Jack passed eternal moments taking the scene in, his eyes gradually fading back to the mist-clouded grey as the implications roared in the silence.

He closed the door with as little event as he'd opened it, fading outside. The fog enveloped him and he let the colorless night swallow him up once more.


October 16, 1931

Dresden

Elena's face aged before his eyes, like a painting left to the elements, cracking at all the important seams, vitality draining with each moment that she looked down at him. She clutched her hands at her chest, watching him with wild, mournful eyes. The new snow peppered the air around them, flaking down into the spreading puddle of vomit that lay like a testament between them, Elena in her slippers in front of the doorway, Ennis barely able to prop himself up on one elbow on the cobblestones that lined their drive.
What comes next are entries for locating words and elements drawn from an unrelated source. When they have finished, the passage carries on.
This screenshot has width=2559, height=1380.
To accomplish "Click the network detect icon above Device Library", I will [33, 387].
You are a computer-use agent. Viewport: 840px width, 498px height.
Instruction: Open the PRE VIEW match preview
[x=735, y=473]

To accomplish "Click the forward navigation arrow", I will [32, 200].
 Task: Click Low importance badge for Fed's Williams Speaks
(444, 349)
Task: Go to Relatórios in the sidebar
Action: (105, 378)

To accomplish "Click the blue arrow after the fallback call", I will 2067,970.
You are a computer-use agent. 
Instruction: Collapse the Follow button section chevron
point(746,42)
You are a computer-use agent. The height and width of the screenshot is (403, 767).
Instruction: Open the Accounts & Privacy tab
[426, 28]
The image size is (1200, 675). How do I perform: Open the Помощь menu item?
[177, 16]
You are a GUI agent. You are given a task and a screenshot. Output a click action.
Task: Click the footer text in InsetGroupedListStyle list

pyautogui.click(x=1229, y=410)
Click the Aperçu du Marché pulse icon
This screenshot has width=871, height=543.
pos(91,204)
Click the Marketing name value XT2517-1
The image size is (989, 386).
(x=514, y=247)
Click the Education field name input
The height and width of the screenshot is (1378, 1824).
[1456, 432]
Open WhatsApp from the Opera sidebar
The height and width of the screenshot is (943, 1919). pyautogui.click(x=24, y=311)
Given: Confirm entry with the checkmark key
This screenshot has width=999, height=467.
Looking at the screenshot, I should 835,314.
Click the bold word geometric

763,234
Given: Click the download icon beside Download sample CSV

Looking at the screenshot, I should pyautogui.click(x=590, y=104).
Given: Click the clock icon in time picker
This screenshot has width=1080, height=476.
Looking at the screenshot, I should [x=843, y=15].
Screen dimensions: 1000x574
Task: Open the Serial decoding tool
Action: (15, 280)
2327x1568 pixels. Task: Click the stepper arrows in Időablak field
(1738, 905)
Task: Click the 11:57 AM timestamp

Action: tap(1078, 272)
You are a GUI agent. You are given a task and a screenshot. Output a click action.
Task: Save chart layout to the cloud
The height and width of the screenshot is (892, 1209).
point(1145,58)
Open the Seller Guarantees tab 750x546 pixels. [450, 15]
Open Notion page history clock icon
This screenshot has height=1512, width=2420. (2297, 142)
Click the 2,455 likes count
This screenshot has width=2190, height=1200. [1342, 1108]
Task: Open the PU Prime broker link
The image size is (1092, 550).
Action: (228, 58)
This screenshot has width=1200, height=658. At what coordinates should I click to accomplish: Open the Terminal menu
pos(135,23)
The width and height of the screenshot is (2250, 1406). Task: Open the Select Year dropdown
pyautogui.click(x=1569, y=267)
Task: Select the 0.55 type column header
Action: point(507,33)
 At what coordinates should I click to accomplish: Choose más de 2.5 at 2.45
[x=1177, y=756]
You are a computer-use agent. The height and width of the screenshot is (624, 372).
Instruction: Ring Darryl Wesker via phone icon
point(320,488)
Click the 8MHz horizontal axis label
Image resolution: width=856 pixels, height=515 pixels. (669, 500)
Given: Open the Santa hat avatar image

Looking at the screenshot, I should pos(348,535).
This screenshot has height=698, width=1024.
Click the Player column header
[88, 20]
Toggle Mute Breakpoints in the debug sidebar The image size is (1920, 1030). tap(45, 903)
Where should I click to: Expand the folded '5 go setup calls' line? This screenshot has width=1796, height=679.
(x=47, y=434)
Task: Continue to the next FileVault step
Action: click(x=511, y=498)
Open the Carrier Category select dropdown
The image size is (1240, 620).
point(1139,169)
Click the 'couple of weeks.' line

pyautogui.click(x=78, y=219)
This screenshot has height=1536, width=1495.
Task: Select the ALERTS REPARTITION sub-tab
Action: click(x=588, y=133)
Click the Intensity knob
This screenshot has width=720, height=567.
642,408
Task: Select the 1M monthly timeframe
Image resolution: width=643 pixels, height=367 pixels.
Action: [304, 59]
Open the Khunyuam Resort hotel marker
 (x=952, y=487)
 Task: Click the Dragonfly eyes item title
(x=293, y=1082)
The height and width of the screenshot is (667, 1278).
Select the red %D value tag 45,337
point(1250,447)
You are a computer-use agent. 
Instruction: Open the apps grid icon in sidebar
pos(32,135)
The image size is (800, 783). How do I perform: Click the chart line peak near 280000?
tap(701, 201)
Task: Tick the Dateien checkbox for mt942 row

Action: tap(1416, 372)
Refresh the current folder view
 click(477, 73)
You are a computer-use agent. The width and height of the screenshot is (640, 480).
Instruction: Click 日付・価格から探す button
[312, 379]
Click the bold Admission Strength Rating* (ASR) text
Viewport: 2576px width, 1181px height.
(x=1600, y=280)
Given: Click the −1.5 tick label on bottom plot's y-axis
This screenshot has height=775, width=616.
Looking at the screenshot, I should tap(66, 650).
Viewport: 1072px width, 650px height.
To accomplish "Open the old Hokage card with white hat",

"You are seventeen today." It sounded like a death sentence.

He just looked at her, running his tongue across his lips, cracked and bleeding, refusing to heal because he constantly probed the pain, numb to it, or perhaps, addicted to it. There were no answers he could give for himself anymore, no promises left in the broken shell that was crumbling at her feet.

"Karl will be here in a week to take you back to Vienna with him."

Ennis surged feebly, shoulders and joints trembling under the strain. He scraped out one word. "Warum?"

The handkerchief Elena had been wringing between her hands fluttered onto the stones, a white flag of surrender.

"There is nothing more I can do for you, brother."

Every protesting muscle in Ennis's body rebelled at her assertion, tightening and coiling rejection. Shuddering with convulsions of frost under his skin, he reached one trembling hand out.

"Elena… bitte…"

She turned, stopping for a breath between giving up and nurturing hope in the doorway. Her words carried the weight of a gavel echoing through a courtroom after the sentence has been pronounced.

"There's nothing more we can do for you, Ennis." Her head fell. "Goodbye."


October 16, 1931

Berlin

Jack jittered like lightning in his seat, barely able to remain earthbound. He roiled with demonic energy, shoulders set into storm-brewing lines, jaw pulled taut like an overstrung instrument, every movement a battle to keep himself in check.

"Herr Schwarz?" A voice pitched to soothing inquired and instead of bolting up, he looked, taking in the parched white lab coat, the dark hair and large liquid eyes. When his assessment reached a deciding point, he rose, offering a shaky hand and smile.

"Ich bin Doktor Abraham. Come with me, please, and we'll begin."

Jack's posture relaxed enough to let him follow Abraham. The imposing appearance of the building belied its inviting interior, the pastel carpets swallowing the sound of their passage through the hallways adorned equally with art and information—with a few, it was hard to tell which was which. Dr. Abraham's gait was easy; he did not hurry or linger, greeting his colleagues and telling Jack in soft voice about the various rooms and their functions, sweeping away the cobwebs of rumors and hearsay that surrounded this Institute and its work.

Abraham's office was an interesting mixture of clinical and social; his political affiliations demanded recognition, as did his scientific expertise. They interwove into a atmosphere that was both welcoming and cautionary, riding the edge but not inviting all who entered to skirt it. They sat themselves on the earthen brown couch; somewhere along the way, Abraham had shed the labcoat and papers.

"I…" Jack swallowed, a breath of solid anticipation lodged in his throat.

Abraham placed a hand on his, hovering lightly so that Jack had the room to refuse it. He did not.

His voice was gentle, and the words that should have carried the weight of dread instead unraveled the radial lines of tension, cutting the tethers that had stopped him from coming forward before.

Jack removed his shirt willingly, looking Abraham right in the eye as he bared to light the bruises formed in the same darkness that compelled him here.